* **Task objective**
Where does the string "Developments" occur in the records? Copy each line that holds it.

Dataset entries
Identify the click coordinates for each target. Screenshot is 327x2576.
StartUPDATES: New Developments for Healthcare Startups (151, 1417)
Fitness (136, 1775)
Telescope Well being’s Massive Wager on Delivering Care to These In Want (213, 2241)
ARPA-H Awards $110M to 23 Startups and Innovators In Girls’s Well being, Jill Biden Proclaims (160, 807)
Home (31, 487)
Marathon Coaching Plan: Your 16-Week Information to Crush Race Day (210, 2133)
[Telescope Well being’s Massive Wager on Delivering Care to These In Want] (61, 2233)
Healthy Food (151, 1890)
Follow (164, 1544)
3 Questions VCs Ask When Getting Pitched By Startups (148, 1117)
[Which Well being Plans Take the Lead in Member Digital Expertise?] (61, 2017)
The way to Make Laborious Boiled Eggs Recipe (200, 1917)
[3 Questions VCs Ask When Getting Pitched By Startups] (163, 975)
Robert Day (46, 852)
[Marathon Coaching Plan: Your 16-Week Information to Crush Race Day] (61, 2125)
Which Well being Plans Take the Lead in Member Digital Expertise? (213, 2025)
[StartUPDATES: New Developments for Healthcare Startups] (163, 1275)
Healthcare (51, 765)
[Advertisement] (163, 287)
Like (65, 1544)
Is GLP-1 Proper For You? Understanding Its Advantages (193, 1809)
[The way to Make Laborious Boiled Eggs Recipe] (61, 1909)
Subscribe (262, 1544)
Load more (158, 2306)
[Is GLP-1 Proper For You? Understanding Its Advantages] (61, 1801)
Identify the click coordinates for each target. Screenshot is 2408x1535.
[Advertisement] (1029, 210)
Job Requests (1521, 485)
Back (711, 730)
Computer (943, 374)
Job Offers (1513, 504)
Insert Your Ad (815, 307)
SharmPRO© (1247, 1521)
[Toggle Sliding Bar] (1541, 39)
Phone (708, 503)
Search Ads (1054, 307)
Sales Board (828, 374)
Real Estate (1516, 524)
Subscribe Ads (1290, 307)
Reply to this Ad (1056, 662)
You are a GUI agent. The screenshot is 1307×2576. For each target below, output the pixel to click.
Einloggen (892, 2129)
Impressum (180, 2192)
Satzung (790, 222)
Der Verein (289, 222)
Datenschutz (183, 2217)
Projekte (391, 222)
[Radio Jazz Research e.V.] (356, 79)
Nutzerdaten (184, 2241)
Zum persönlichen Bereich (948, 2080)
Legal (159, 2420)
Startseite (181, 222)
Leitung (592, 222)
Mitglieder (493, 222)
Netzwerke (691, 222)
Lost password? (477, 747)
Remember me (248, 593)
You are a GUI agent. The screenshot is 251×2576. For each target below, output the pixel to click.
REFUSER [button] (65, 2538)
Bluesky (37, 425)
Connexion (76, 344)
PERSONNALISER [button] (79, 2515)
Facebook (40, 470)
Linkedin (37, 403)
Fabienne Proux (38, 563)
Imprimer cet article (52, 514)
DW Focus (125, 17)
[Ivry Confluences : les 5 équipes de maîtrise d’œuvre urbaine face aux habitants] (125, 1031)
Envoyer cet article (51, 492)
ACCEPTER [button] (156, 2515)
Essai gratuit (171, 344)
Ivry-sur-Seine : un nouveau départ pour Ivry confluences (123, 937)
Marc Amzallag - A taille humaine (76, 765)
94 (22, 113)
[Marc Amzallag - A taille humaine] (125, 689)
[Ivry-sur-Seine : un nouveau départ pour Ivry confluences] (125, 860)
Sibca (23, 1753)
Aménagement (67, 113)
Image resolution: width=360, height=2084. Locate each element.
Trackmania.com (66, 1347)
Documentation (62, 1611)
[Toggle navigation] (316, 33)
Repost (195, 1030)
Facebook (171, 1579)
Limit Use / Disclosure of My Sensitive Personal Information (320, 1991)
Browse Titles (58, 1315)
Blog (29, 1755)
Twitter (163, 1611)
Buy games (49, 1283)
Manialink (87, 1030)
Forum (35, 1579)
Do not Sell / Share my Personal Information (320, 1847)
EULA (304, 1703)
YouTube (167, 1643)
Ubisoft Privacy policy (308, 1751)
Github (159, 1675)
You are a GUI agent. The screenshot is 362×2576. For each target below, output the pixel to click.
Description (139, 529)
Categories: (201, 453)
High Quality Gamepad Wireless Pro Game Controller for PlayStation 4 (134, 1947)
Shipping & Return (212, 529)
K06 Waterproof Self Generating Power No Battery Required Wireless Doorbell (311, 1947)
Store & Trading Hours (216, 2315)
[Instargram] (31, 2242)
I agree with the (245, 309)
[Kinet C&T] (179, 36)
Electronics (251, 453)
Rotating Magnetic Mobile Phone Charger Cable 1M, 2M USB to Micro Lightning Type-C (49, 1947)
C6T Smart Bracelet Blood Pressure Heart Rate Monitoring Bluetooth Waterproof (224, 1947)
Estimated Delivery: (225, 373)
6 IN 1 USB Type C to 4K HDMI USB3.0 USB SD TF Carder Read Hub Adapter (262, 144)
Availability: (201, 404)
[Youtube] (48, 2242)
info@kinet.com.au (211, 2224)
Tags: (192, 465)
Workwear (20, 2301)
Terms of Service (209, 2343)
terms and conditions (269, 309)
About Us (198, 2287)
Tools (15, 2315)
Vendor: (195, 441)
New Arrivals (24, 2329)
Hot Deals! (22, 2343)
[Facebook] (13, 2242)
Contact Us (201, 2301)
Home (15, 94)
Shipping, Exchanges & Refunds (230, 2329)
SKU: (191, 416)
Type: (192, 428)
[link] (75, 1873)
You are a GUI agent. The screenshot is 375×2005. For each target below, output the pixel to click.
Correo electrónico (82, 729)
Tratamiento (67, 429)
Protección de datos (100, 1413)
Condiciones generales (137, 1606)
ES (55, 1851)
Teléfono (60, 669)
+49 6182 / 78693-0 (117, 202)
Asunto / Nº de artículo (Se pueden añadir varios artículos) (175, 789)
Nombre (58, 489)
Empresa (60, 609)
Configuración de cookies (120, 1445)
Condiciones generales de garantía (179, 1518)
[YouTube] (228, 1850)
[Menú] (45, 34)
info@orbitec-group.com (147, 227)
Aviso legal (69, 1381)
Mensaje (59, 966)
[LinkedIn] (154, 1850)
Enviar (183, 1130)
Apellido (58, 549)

* **Problem solution**
StartUPDATES: New Developments for Healthcare Startups (151, 1417)
[StartUPDATES: New Developments for Healthcare Startups] (163, 1275)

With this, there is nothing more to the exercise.